**Task statement:** Look through the data below, and copy each line that carries the word "computer".

**Stored records:**
※ ※ ※

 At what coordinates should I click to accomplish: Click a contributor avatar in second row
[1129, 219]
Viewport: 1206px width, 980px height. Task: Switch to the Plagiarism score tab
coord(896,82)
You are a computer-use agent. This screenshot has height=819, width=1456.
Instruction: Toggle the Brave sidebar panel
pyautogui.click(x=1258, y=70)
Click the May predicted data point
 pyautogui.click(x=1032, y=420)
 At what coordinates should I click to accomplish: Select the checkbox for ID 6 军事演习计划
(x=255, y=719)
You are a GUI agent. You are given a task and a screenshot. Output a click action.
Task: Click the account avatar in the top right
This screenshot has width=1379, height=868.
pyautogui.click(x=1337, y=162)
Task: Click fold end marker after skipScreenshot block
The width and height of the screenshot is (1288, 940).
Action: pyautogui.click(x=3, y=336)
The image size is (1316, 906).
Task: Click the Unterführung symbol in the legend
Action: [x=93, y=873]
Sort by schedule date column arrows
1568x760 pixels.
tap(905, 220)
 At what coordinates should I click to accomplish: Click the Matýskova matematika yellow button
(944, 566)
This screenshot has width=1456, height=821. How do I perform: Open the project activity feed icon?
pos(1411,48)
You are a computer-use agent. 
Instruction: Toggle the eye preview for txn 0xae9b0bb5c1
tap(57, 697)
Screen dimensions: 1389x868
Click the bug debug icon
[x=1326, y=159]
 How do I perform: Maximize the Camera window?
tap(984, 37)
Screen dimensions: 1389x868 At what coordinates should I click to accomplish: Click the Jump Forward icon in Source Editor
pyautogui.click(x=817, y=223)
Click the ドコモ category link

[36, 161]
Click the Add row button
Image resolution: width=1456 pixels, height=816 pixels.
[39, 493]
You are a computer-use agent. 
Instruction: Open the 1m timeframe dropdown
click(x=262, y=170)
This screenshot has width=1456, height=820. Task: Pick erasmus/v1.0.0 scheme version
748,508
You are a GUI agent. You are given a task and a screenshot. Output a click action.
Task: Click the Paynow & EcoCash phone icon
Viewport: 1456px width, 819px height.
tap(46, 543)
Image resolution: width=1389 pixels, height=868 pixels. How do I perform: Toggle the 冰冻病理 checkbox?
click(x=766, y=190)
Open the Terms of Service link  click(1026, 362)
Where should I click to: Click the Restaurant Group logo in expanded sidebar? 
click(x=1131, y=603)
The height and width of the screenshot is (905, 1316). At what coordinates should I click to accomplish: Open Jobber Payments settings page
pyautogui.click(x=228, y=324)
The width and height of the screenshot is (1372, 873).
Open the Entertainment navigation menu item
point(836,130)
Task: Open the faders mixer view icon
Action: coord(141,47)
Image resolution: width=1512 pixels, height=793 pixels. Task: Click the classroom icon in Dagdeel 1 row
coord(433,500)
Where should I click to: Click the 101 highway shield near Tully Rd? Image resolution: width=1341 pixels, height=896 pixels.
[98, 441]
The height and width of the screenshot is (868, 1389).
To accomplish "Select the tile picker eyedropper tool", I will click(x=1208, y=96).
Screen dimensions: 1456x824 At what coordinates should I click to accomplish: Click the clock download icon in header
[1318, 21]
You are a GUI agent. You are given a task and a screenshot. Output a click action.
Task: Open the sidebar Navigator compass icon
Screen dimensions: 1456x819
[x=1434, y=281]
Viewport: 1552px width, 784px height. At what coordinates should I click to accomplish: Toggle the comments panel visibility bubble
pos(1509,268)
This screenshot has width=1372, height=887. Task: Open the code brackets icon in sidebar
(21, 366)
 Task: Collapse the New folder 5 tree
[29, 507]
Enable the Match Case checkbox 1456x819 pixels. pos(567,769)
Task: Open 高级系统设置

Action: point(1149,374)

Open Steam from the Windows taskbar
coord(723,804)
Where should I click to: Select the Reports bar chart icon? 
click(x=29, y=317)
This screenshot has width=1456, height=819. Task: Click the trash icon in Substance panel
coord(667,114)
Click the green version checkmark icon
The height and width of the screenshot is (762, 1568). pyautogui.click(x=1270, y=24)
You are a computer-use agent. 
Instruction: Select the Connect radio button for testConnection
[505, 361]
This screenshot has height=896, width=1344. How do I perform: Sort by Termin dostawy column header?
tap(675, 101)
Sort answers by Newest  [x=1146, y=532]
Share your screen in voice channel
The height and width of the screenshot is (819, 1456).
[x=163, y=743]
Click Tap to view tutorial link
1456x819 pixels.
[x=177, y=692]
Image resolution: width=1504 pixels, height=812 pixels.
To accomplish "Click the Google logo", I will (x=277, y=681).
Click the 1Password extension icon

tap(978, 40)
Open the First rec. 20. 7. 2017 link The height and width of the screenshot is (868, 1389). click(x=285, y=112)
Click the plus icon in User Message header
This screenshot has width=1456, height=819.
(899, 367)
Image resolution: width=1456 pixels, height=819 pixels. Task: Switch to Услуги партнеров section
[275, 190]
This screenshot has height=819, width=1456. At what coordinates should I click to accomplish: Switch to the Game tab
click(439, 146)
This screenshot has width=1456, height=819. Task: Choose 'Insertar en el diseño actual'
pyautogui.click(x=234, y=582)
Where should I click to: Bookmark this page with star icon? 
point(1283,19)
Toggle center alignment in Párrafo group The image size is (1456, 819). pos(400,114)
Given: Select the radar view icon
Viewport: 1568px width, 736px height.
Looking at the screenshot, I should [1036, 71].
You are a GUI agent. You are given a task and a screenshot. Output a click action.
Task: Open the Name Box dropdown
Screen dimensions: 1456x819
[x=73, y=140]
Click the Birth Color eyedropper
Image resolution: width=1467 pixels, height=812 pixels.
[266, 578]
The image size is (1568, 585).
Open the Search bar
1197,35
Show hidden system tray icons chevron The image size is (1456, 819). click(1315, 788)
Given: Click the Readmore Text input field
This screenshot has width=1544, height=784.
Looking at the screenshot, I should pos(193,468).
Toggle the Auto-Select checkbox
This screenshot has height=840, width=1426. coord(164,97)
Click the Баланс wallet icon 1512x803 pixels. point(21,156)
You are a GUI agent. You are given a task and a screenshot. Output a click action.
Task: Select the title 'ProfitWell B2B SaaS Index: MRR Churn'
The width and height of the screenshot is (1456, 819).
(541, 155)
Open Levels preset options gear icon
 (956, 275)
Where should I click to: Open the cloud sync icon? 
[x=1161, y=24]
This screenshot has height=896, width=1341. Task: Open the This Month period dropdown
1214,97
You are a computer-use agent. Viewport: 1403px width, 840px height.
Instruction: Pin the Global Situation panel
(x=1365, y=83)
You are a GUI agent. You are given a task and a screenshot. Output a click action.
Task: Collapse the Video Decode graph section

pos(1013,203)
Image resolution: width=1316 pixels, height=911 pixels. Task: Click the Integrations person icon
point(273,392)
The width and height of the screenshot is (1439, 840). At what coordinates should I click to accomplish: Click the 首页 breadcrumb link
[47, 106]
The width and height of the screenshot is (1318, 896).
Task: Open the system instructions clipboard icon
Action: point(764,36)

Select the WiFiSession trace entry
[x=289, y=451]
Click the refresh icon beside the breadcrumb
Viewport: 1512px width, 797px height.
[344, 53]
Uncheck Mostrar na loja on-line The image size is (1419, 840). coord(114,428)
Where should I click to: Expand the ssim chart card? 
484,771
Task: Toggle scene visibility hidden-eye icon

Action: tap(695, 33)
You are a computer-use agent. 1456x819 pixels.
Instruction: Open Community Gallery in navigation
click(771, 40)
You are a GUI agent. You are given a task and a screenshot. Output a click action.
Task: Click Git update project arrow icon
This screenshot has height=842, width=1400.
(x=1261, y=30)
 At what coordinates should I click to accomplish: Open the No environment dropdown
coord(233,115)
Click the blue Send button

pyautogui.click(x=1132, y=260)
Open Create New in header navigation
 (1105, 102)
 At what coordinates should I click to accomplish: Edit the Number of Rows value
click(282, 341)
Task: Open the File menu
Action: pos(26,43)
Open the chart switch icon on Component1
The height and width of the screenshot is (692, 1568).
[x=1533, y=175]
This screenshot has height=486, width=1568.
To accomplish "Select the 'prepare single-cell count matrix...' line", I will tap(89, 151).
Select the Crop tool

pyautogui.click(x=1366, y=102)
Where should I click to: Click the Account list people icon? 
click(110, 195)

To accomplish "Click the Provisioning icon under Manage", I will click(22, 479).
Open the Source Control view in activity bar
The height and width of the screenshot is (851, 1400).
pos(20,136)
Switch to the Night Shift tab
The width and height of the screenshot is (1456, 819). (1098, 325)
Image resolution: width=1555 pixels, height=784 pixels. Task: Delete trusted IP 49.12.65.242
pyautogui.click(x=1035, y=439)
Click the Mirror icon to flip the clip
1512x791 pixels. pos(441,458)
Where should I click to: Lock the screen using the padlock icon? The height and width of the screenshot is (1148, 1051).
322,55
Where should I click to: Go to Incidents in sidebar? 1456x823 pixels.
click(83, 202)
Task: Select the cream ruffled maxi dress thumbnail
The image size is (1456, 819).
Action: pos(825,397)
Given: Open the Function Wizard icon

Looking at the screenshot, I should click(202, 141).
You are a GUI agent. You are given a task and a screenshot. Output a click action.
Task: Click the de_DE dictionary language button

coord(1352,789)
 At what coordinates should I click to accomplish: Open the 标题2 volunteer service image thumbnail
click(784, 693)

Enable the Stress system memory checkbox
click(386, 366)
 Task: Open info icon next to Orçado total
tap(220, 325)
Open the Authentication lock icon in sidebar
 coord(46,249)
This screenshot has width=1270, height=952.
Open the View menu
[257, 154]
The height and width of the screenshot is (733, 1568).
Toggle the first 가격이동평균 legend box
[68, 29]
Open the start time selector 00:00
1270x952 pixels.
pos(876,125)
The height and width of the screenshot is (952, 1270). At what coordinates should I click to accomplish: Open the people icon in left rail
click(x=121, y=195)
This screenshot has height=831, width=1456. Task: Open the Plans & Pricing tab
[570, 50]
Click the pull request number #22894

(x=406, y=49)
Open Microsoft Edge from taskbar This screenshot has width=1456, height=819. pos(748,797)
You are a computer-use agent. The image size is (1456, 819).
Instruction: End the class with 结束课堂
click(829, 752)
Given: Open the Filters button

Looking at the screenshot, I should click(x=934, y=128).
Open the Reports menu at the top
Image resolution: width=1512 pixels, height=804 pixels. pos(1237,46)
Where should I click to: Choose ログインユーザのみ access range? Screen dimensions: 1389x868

※ ※ ※

**Result for this exercise:**
You are a computer-use agent. This screenshot has height=819, width=1456.
You are a computer-use agent. 
You are a computer-use agent. 
You are a computer-use agent. 
You are a computer-use agent. Viewport: 1403px width, 840px height.
You are a computer-use agent. 1456x819 pixels.
You are a computer-use agent. The image size is (1456, 819).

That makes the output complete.